> **YOUR GOAL**: When you reach the line containing "Given: Select the Misaligned subtitle text" in the data below, begin returning lines exactly as written, and stop once the line containing "Viewport: 1418px width, 840px height." has been returned.
(Beginning of PROVIDED DATA)
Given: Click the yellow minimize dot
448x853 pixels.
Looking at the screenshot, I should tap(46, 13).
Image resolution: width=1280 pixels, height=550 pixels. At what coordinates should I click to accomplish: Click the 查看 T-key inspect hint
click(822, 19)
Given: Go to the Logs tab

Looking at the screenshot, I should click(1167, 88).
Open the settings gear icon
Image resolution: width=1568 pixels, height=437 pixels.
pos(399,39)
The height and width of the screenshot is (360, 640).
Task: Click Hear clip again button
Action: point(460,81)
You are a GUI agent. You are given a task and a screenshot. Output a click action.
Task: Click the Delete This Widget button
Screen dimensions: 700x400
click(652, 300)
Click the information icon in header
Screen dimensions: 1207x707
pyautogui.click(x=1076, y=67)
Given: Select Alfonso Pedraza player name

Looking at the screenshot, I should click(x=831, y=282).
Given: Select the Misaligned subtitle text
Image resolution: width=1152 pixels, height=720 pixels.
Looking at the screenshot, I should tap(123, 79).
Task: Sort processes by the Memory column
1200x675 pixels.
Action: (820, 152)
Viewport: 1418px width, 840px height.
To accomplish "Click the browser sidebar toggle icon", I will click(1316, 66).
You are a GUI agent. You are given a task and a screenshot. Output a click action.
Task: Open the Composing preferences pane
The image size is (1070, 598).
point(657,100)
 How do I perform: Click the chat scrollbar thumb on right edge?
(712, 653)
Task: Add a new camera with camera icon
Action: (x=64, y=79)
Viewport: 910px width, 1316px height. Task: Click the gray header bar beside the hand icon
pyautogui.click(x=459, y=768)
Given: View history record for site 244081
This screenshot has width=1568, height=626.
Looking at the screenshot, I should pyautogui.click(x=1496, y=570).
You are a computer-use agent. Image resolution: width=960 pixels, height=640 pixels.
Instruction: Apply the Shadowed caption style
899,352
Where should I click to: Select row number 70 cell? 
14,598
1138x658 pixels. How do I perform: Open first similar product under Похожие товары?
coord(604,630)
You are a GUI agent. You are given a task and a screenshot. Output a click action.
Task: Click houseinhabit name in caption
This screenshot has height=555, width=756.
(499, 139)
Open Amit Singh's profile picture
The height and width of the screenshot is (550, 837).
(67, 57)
(End of PROVIDED DATA)
> **ANSWER SPACE**:
Given: Select the Misaligned subtitle text
Image resolution: width=1152 pixels, height=720 pixels.
Looking at the screenshot, I should tap(123, 79).
Task: Sort processes by the Memory column
1200x675 pixels.
Action: (820, 152)
Viewport: 1418px width, 840px height.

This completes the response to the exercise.